INSTRUÇÕES DA TAREFA
Retome o texto sobre o uso de CBD em cães e gatos, começando logo depois da última frase apresentada.

TRECHO DO DOCUMENTO
◆ ◆ ◆

O uso terapêutico e medicinal da cannabis vem ganhando destaque desde que os seus compostos principais foram isolados, quantificados e testados em estudos in vitro e pré-clínicos.

Atualmente, são conhecidas mais de 100 diferentes moléculas ativas presentes na cannabis, os chamados fitocanabinóides e, dentre eles, os mais abundantes e consequentemente mais estudados são o THC (Tetrahidrocanabinol) e o CBD (Canabidiol).

Enquanto o THC é responsável pelos efeitos psicoativos da cannabis, o CBD é responsável pelos efeitos medicinais e terapêuticos da planta. Apesar do interesse crescente, atualmente o uso do CBD na medicina veterinária é incipiente. Neste conteúdo, abordaremos os dados disponíveis sobre o uso de CBD em animais de estimação, especialmente em cães e gatos.

Sistema Endocanabinóide

O sistema endocanabinóide está presente em quase todas as espécies animais, formado por três componentes:

Ligantes endógenos: São os chamados endocanabinóides, dos quais os mais conhecidos são a anandamida e o 2AG (2-Araquidonoil-Glicerol).

◆ ◆ ◆

MATERIAL DE ESTUDO
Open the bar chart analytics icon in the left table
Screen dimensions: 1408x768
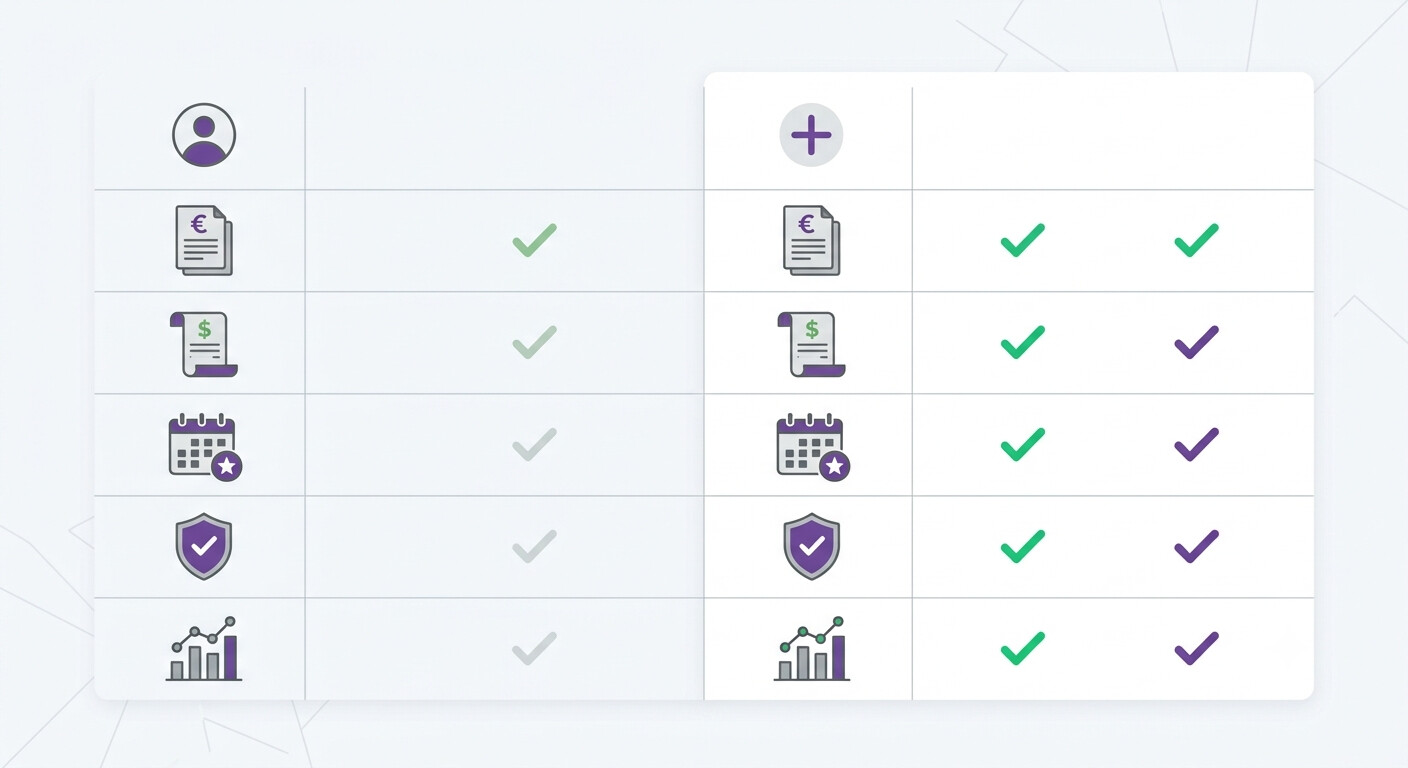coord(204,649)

◆ ◆ ◆

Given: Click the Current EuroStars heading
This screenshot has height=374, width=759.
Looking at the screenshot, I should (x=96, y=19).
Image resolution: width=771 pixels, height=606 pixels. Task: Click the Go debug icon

◆ ◆ ◆

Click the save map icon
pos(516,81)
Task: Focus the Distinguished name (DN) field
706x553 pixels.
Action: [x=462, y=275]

◆ ◆ ◆

RESPOSTA DO EXERCÍCIO
Receptores endocanabinóides: Receptores do tipo metabotrópico (acoplados à proteína G), sendo os subtipos CB1 e CB2 os mais estudados.

Enzimas: Responsáveis pela metabolização dos endocanabinóides, sendo a amida hidrolase de ácidos graxos (FAAH) a enzima que degrada a anandamida, enquanto a lipase de monoacilglicerol (MAGL) degrada o 2AG.

Os receptores CB1 são primariamente expressos no sistema nervoso central e nervos periféricos e, em menor quantidade, em tecidos dos sistemas cardiovascular, gastrointestinal e reprodutivo. Já os receptores CB2 estão expressos em células do sistema imune, no baço e amígdalas.

Uma característica interessante é que, ao passo que os receptores CB1 apresentam estrutura semelhante através das espécies de mamíferos, os receptores CB2 diferem na quantidade de aminoácidos e, consequentemente em sua estrutura, entre humanos, ratos, camundongos e cachorro [1].

Como consequência, a afinidade destes receptores também será divergente, implicando em maior cautela na hora de extrapolar doses estudadas em humanos ou roedores para os cães, por questões de segurança e eficácia [1].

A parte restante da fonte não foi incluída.